I hit the Internet and searched high and low for information on natural fertility.  I read everything I could find on diet and supplements and stress and exercise and all the other things that probably do help to make a more livable environment for a baby.  I went on a gluten-free diet, I tried cocktails of vitamins and supplements.  But nothing really changed until I found a site about Catholic fertility which introduced us to the Creighton Model.

The Creighton Model is a natural reproduction approach that gives women (and their partners) information on how their particular cycle is working (or not working).  After finding an new OB/GYN in Fort Wayne who practices the Creighton Model, my husband and I were on our way.

My first meeting with Dr. Christopher Stroud, our new OB/GYN, was intensely cathartic.  He reviewed my chart, listened to me talk about the previous doctor, and told me, "I wish all woman came in here with your 'problems.'  All due respect to (unnamed other doctor), but he's wrong.  I deliver babies all the time to women in their forties."

There's a common phrase in Catholic conversation I should introduce here: "Contraceptive Culture," which means we live in a culture that treats fertility as a problem that needs to be fixed.  That's hard to argue as I've treated it that way for a goodly portion of my life as well.  But here's Dr. Stroud telling me that he delivers babies to women in what is supposed to be their post-fertility years all the time while my previous doctor says he sees infertility and miscarriage all the time in the same set of women.  The difference?  As a doctor who advertises his Catholicism, Dr. Stroud sees a lot of Catholic women who have never treated their fertility as a problem.  Fort Wayne, Indiana is a really Catholic town.  There are a whole lot of huge Catholic families here and Dr. Stroud's delivered a whole lot of those babies.  It's no wonder his experience varies so widely from other doctors.

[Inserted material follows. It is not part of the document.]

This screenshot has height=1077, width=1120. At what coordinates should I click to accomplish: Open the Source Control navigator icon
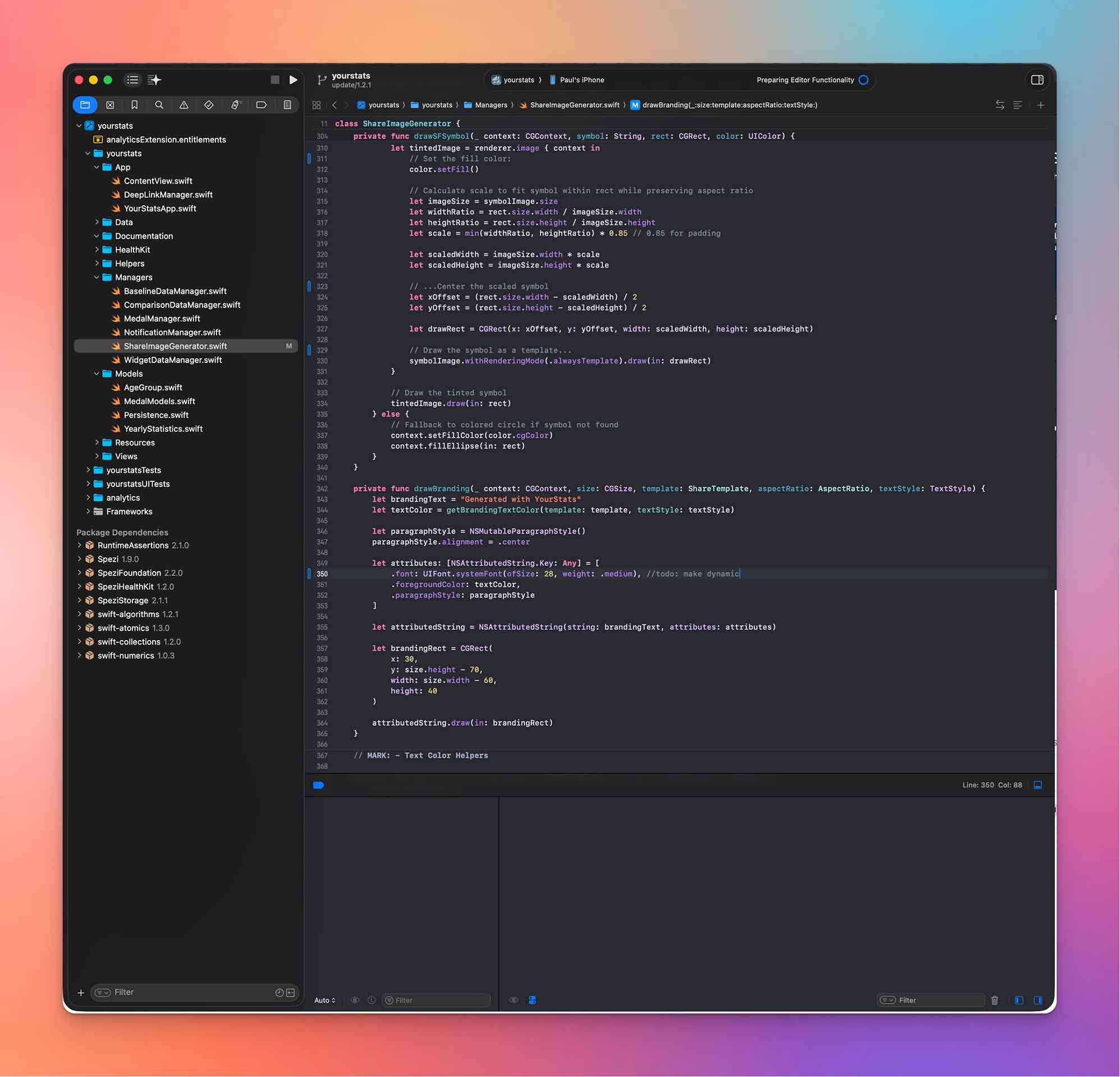pyautogui.click(x=110, y=105)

So my husband and I started the Creighton Model classes which taught us how to chart my cycle.  Over the next three months, what the particular biomarkers would reveal is the why behind "infertility, repetitive miscarriage, abnormal bleeding, recurrent ovarian cysts, pelvic pain, premenstrual syndrome, etc …"

Once we determined my particular problem, in the words of my doctor, "profoundly low progesterone," and since we knew exactly when that occurred in my cycle because of my observed biomarkers, we were able to move forward with conceiving with confidence which we did immediately and which resulted in an already sort of huge four-months-pregnant me.

Total cost of Creighton Model classes?  Around $60.  Compare that to the cost of other fertility treatments which are not always effective, are often more invasive, and which are certainly more costly.

Using the Creighton Model, "76% of couples achieve pregnancy during the first cycle.  For couples with infertility, the overall pregnancy rate runs approximately 20 to 40% during the first six months."

I know the Creighton Model is not the answer for everyone.  I have dear friends who have benefited from other treatments and who have beautiful children as a result and that is nothing more than awesome.  I wouldn't deny them those pursuits for the world.  All I will say is that this is what worked for us and I needed to testify.

Lots of non-religious people are using the Creighton Model now either because they can't afford other treatments or they want to try a different approach.  This is me testifying, which, for the record, is not a very Catholic thing to do.  But still, William, I'm inspired by you.  I just had to testify!